### TASK BRIEF
Pick out all lines of the entries that include the word "will" and copy them.

━━━ DATASET CONTENT

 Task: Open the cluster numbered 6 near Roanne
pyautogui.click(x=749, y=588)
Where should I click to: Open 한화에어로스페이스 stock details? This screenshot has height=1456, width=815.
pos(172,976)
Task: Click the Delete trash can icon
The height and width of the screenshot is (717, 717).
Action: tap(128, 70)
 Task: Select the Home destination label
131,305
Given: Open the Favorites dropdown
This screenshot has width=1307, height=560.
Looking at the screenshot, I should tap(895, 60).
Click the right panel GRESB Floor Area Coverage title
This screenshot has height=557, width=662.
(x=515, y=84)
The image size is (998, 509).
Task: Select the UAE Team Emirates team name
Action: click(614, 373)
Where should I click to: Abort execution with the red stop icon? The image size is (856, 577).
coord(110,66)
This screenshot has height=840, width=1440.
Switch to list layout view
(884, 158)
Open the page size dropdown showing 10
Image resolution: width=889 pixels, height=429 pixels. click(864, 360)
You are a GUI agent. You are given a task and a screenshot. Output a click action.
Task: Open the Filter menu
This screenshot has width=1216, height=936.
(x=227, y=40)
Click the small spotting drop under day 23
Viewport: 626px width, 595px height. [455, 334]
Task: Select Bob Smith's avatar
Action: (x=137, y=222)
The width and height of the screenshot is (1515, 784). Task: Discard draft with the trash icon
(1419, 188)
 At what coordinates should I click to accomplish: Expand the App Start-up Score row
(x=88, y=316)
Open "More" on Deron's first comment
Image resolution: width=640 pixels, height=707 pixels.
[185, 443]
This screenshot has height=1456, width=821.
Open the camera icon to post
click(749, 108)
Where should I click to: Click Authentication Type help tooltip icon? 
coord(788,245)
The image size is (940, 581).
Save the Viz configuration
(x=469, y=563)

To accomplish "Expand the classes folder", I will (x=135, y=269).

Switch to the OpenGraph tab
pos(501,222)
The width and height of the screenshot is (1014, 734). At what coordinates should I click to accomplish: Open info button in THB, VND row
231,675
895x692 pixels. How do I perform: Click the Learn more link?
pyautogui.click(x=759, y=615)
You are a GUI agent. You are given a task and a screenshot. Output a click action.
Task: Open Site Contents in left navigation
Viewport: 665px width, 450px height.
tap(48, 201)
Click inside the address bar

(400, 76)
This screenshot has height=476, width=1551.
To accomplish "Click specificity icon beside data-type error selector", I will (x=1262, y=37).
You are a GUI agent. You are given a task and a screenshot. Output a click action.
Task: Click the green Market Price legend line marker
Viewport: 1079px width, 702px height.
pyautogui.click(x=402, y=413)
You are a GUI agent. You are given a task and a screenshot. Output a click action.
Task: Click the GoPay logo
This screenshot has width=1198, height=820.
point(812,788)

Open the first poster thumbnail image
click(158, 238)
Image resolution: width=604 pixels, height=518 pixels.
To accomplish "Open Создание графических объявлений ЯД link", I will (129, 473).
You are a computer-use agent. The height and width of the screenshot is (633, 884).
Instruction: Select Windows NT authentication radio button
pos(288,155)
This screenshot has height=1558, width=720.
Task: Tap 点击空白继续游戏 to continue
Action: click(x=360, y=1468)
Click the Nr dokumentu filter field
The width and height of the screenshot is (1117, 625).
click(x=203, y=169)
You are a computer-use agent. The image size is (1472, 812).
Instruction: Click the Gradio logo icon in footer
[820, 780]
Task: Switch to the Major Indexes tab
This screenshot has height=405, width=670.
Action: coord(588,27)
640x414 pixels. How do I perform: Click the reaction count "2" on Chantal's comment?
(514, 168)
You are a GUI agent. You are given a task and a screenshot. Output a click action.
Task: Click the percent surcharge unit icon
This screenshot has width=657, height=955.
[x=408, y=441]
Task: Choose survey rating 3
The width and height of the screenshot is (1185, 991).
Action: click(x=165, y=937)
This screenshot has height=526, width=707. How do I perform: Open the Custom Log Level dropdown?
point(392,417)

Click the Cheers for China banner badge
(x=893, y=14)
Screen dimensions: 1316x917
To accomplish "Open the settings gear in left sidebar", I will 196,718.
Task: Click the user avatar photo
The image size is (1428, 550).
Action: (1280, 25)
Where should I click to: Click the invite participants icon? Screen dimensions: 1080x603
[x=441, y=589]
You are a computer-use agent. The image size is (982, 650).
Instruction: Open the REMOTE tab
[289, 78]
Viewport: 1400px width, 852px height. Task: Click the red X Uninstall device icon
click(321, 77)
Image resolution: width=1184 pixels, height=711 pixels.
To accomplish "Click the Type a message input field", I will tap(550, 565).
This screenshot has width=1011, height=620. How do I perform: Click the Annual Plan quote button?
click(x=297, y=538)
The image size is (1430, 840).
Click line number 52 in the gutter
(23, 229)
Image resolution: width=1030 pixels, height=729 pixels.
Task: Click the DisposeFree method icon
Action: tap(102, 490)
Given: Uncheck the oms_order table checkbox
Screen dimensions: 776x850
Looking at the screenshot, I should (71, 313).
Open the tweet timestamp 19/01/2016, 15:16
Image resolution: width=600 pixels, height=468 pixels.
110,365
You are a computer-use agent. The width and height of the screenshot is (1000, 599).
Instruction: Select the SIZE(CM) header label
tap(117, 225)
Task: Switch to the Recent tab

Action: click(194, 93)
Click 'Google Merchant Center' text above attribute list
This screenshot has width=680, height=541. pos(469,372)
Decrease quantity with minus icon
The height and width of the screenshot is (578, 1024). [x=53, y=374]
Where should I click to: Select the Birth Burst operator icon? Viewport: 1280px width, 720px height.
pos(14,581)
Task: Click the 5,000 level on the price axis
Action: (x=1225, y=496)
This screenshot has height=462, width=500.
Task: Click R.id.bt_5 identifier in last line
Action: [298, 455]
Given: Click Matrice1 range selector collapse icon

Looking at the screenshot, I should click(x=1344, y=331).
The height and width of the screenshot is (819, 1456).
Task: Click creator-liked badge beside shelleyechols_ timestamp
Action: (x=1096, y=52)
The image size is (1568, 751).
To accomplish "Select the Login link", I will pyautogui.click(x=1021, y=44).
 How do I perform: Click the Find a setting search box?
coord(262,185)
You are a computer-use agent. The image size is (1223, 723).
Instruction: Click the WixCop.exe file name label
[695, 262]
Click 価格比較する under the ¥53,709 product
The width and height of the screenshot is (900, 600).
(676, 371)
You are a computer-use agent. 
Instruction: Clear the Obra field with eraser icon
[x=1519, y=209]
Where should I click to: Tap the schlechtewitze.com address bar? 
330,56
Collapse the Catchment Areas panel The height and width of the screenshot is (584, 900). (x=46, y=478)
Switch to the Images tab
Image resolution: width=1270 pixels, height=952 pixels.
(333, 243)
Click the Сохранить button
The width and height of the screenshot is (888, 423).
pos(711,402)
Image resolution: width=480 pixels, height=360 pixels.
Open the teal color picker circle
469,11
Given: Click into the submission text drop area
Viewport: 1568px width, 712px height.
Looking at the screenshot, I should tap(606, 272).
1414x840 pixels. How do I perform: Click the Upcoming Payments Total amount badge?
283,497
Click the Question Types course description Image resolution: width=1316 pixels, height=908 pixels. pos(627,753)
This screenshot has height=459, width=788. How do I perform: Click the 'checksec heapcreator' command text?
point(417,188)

━━━━━━

### COMPLETED TASK
To accomplish "Expand the classes folder", I will (x=135, y=269).
To accomplish "Click specificity icon beside data-type error selector", I will (x=1262, y=37).
To accomplish "Open Создание графических объявлений ЯД link", I will (129, 473).
To accomplish "Open the settings gear in left sidebar", I will 196,718.
To accomplish "Click the Type a message input field", I will tap(550, 565).
To accomplish "Select the Login link", I will pyautogui.click(x=1021, y=44).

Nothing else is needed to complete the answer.